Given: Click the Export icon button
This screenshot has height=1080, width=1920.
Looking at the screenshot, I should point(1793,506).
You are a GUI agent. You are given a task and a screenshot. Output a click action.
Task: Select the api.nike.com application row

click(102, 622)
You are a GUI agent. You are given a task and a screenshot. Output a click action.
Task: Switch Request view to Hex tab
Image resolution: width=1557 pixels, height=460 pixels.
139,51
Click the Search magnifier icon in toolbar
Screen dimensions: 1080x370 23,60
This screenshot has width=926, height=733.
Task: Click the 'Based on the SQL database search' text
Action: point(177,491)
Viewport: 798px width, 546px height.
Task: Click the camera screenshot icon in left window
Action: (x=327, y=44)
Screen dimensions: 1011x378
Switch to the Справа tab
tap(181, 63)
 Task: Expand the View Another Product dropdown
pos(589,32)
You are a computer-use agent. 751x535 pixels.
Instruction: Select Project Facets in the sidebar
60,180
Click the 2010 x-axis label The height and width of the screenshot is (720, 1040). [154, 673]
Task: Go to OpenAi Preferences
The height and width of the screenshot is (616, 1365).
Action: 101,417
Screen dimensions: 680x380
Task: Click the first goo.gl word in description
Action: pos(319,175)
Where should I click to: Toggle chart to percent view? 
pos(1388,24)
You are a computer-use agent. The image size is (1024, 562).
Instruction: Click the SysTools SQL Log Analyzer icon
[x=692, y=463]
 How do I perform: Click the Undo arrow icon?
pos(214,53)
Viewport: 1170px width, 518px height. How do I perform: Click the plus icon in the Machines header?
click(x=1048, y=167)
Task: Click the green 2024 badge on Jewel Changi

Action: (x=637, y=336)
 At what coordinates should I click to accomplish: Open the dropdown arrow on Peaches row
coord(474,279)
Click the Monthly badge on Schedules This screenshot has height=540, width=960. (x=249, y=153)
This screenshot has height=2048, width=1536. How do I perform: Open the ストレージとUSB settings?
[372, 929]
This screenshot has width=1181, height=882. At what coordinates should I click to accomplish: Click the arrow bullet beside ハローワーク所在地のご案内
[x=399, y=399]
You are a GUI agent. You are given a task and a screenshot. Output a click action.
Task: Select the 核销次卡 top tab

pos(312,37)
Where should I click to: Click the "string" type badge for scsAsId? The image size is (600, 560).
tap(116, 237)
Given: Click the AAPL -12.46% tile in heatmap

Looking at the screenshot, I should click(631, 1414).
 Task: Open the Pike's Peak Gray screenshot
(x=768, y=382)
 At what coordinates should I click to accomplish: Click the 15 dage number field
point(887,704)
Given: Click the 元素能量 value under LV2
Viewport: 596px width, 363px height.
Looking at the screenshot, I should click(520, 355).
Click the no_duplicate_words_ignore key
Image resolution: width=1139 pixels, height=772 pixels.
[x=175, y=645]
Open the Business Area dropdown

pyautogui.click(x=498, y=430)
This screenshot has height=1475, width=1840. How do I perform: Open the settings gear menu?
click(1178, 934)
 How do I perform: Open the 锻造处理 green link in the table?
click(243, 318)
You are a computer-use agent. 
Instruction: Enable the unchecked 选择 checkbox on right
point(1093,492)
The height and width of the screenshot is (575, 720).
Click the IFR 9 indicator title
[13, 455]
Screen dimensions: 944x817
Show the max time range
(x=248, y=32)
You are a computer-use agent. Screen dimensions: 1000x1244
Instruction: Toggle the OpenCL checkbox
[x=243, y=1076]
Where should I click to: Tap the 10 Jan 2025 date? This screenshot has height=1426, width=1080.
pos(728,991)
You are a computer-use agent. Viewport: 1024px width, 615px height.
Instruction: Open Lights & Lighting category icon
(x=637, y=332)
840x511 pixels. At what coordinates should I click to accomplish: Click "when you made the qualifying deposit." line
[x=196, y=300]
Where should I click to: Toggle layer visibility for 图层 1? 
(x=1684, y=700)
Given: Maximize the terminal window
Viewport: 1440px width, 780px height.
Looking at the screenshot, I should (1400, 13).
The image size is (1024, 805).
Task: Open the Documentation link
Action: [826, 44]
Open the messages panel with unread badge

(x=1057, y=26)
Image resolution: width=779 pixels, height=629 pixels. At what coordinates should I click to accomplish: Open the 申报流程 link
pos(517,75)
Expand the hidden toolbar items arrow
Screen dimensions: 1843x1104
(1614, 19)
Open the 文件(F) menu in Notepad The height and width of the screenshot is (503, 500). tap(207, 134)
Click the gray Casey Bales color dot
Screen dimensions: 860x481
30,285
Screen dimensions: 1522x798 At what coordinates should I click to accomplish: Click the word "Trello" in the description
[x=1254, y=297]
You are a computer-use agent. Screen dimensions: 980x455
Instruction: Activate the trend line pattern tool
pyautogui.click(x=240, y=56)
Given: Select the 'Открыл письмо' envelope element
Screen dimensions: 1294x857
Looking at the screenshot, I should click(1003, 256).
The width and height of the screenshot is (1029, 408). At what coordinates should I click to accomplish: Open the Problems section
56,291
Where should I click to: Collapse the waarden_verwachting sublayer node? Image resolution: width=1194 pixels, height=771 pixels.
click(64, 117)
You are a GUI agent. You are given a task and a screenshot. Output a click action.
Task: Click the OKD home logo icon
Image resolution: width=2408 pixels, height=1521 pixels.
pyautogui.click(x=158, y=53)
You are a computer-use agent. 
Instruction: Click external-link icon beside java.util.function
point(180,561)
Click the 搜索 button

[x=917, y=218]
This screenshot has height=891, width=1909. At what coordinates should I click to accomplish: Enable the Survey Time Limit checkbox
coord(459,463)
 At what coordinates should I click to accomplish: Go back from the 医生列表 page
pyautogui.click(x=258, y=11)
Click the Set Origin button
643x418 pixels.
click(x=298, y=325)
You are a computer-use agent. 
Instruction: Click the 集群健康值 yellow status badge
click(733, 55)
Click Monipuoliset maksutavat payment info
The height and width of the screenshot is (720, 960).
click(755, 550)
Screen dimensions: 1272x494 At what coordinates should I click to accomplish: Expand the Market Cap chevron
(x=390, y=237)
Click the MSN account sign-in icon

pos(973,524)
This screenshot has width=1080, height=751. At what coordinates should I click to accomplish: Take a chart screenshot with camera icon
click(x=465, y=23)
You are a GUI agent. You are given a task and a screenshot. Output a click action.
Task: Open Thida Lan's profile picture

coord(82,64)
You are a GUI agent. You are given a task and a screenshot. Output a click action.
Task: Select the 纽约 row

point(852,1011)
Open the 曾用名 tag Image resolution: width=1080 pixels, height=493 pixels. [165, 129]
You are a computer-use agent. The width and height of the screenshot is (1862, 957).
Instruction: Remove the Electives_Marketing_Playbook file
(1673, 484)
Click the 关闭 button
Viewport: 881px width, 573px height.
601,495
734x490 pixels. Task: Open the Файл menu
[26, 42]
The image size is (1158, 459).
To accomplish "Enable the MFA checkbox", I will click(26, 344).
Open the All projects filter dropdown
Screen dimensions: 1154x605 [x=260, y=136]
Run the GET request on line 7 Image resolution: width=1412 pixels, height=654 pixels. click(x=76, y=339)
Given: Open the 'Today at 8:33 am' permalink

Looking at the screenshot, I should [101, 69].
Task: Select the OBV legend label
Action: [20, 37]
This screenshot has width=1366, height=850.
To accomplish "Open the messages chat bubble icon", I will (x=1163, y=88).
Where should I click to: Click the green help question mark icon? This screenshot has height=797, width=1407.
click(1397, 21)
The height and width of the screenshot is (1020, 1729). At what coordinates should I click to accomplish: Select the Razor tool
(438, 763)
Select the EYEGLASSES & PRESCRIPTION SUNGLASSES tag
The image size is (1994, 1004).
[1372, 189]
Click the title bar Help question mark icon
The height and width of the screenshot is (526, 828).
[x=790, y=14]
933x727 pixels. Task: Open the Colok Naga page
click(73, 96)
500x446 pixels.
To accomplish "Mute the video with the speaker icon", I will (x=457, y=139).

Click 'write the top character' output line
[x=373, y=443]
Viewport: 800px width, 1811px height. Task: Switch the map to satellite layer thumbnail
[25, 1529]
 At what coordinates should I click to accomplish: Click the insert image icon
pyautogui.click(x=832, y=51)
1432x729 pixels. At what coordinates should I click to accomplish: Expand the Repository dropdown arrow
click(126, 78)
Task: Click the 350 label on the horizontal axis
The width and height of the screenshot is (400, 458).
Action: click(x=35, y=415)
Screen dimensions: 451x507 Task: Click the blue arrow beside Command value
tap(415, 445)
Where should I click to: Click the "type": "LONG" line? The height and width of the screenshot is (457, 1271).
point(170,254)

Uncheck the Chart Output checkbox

* * * * *

### Assignment
Copy out every line above where "axis" is present.

### Solution for this task
Click the 2010 x-axis label The height and width of the screenshot is (720, 1040). [154, 673]
Task: Click the 350 label on the horizontal axis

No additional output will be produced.